What’s in a name, after all? Peace, by any other name. . .

I think I may have dropped the ball metaphor. . .

Sermon given in Christ Chapel (well, the Weeks Center subbing as Christ Chapel) on the Feast of Mary Magdalene (moved) Friday, May 2, 2014, Seminary of the Southwest, Austin, TX



Drippy. Cornball. Insipid. Schmaltzy. Mawkish. Lachrymose. Foolishly sentimental. I could go on. Don’t these words conjure certain images? Overwrought women, crying at the drop of a hat? Melodramatic love scenes: “oh, John, I love you so.” “oh, Mary, I would die for you.” “Oh, John.” “Oh, Mary.” We all have at least one friend, who, after a few drinks, turns on the waterworks—“oh, man, I love you. You’re my best friend, dude. I’m sorry I made out with your sister.”

Do you feel these are negative images? Do we feel uncomfortable around people like this? Do we mutter the word “pathetic” under our breath? Or perhaps feel ashamed when we behave in this way? Do we laugh and chuckle when watching what we consider a corny love scene and feel superior for not acting in this manner? Why? Too emotional? Too cliché?

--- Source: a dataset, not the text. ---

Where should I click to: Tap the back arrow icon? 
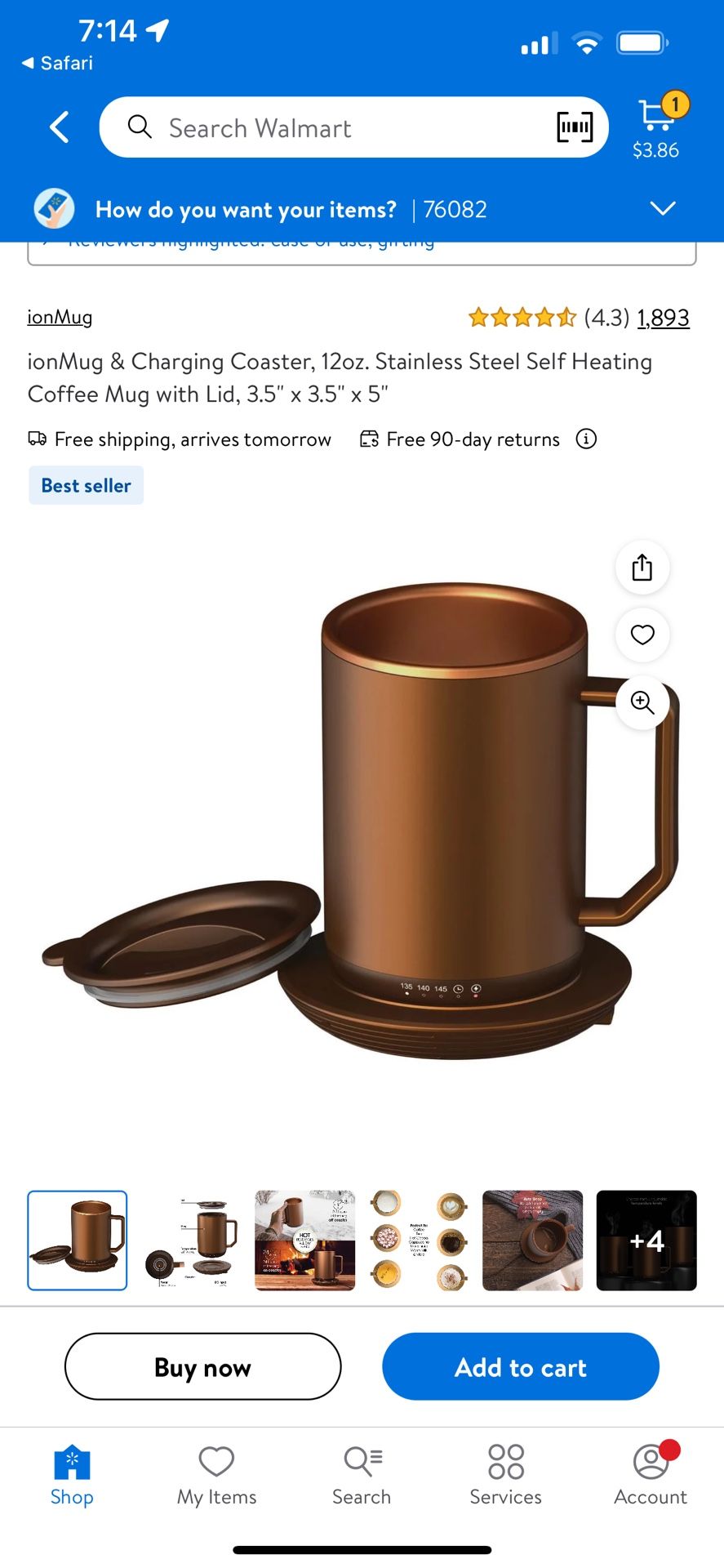click(x=60, y=127)
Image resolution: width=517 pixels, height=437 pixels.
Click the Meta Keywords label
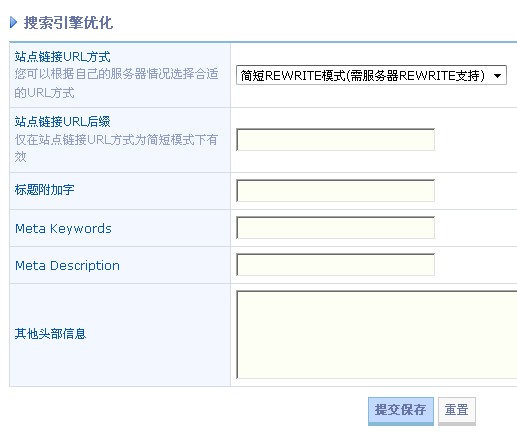63,229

And yet, all the words I listed are synonyms for the word “maudlin.” Do I see a look of recognition on your faces? Maudlin, from the Middle English, Maudelen, from Magdalene, the surname of the saint who we are celebrating today. While originally just meaning “tearful”–in medieval art, Mary was often depicted weeping as a right sign of her repentance–the word now carries such negativity—weakly emotional, foolishly sentimental, especially when drunk.

Is it through the lenses of clichés and negativity that we view Mary then? Do we see the repentant prostitute who so loved riches and beauty that she fell into a life of prostitution and then repented when she met Jesus, this image that so much of Christian culture saw over the centuries? Do we see, perhaps feeling enlightened, the Mary who may have been the companion and wife of Christ, if we believe scholars who cite the Nag Hammadi scrolls? Or Dan Brown?

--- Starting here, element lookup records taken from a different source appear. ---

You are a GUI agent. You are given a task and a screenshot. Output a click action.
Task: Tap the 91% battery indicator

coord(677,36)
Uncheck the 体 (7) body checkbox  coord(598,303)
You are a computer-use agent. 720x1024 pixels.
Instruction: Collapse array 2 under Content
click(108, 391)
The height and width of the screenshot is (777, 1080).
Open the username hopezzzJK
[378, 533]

What about the lenses of clichés and negativity through which we view each other—friends, family, strangers? We can put on those lenses very easily, especially when we are already using them as a mirror for ourselves. As what clichés do you see others? As what cliché do you see yourself? Why do we hold on to these images of ourselves at times?

I may be edging into the maudlin here. But we have Paul today, who tells us that “we regard no one from a human point of view. If anyone is in Christ, there is a new creation: everything old has passed away; see, everything has become new! In other words, we can, with Christ as our teacher, learn to see ourselves and each other, through the lens of the Trinity, through God’s eyes, as beloved, unique—no longer clichés through a human point of view. 

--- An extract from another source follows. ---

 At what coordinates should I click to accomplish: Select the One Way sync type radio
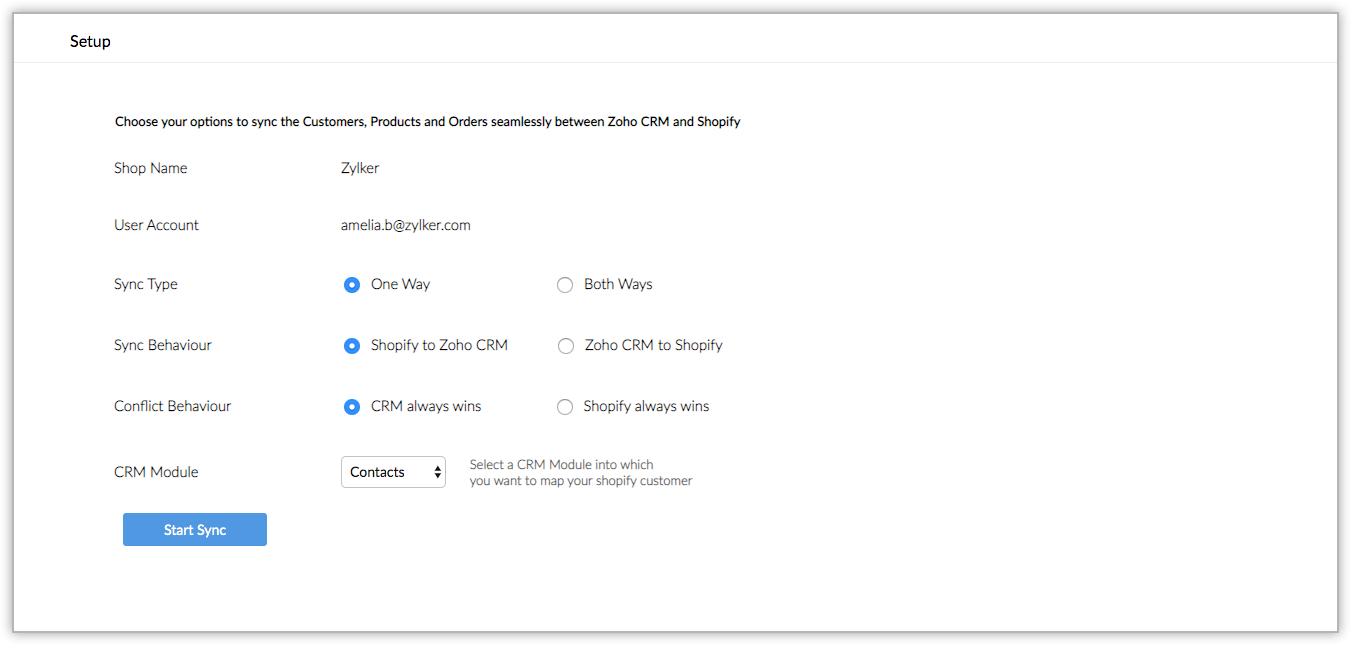[352, 285]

For Mary, perhaps, this realization about her teacher, as she meets him at the tomb, and when he sent the seven demons from her, perhaps a negative time in her life, brought tears, tears of joy—foolishly sentimental, perhaps, but full of love, nonetheless. 

We’ve begun redeeming Mary Magdalene from the negative clichés which abound throughout our culture. Maybe it’s time we do so for ourselves, too. Amen.